I have not looked at the door. My tires are rated on the sidewall for 44psi cold. I typically fill them to 44-45psi on a cool day and roll with what comes. when they drop under 40-41 (or rise over 49) when the tire is cool - I readjust.


----------



## revjpeterson (Oct 2, 2013)

I'm running 37 at 30-40 deg. F. When warm or driving some distance it will rise to 41-42. I've also noticed that a tire in sunlight will usually rise 1-3 deg. above a tire in shade (for example when driving North-South mid-morning or late afternoon). Dealer said mine were nitrogen, but no green caps - perhaps for the sake of appearance. OEM Goodyears on the diesel are rated up to 51psi (not sure about other models), so anything up to that point is safe. Higher pressures will give better fuel economy, but getting too high will cause tires early wear in the center of the tire, so it's important to find a good balance.


----------



## obermd (Mar 3, 2012)

DLORESKI said:


> My Cruze was dealer traded and the original dealer must have filled the tires with nitrogen because it has the green caps.
> When I got the car it was reading 38psi. Now since are night time temps are in the 30's it has dropped to 33psi.
> I thought Nitrogen was supposed to be more consistent with holding the same pressure during temperature swings? Is it ok to top the tires off with air now?
> I see the label on the door says 38psi, but I haven't checked the tire to see what the max is.

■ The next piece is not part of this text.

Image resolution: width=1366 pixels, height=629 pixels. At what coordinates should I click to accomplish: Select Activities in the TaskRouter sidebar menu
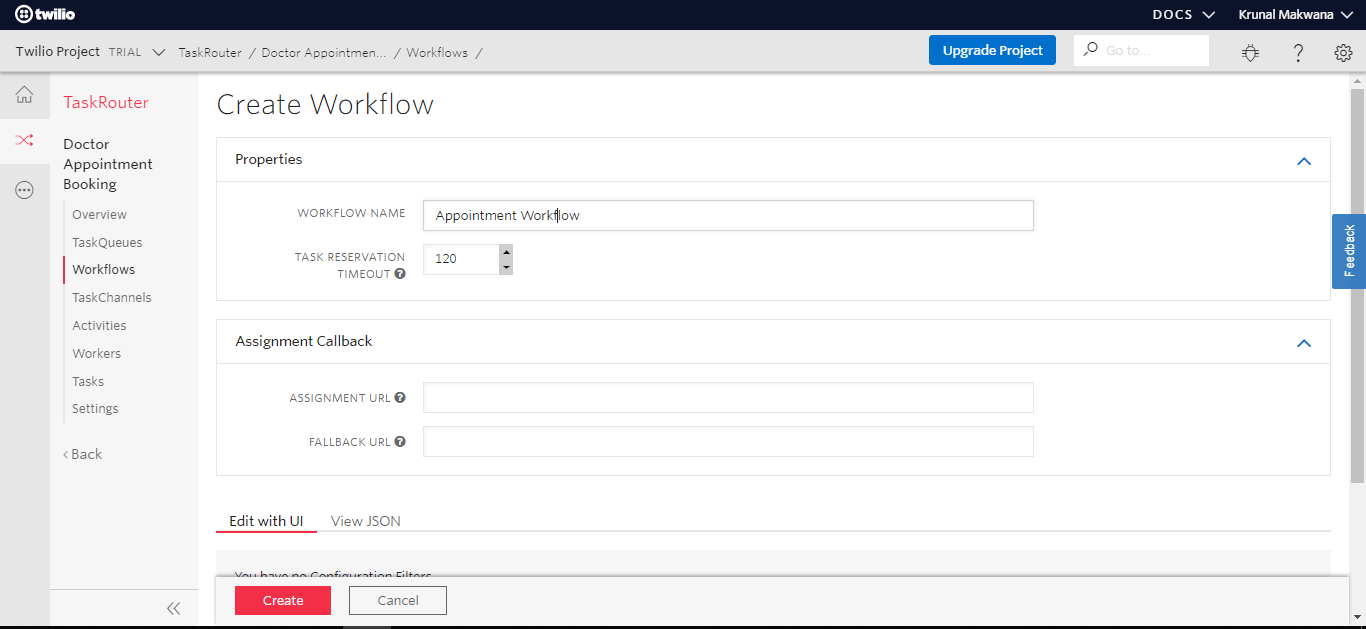(99, 325)
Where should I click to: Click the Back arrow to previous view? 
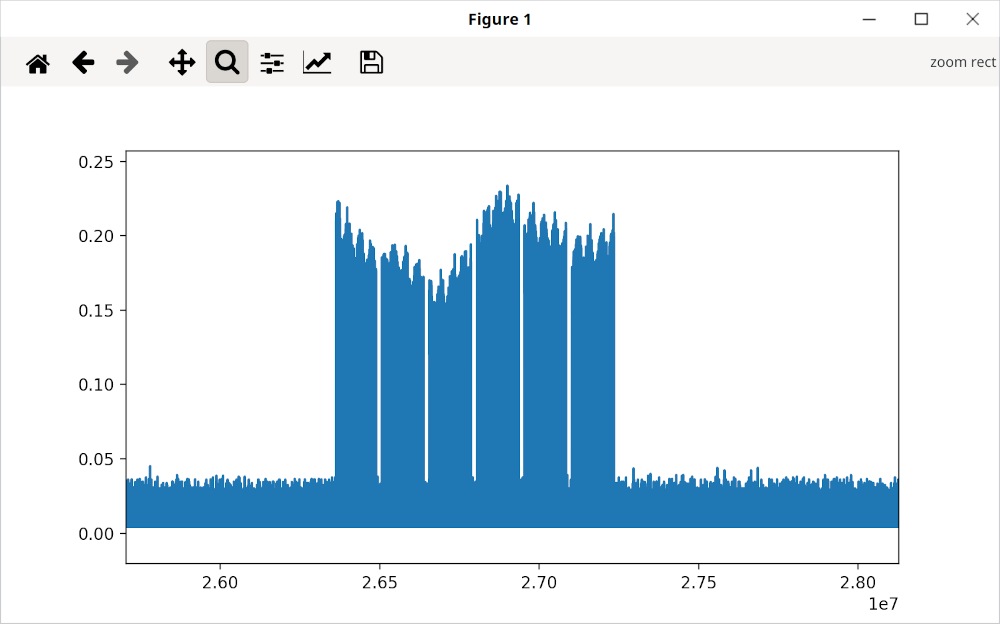tap(83, 61)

Yes. This question comes up over and over. Basically, air is already 78% nitrogen and unless you have a serious need for it (aircraft tires, race cars, etc.) there is no real difference between nitrogen and air. Both gasses expand and contract with regards to temperature so there is no benefit here either. Where _pure_ nitrogen has an advantage is that there is no water vapor in it. Water vapor can lead to corrosion inside the tire, both to the rubber and the wheel. The corrosion on the wheel from water is minimal and the rubber compound in the modern tires is designed to resist environmental deterioration for at least 4 years. Note that I said _"pure"_. The only way to get a pure nitrogen fill is to mount and fill the tire in a vacuum chamber. I seriously doubt your dealership has a vacuum chamber for this purpose.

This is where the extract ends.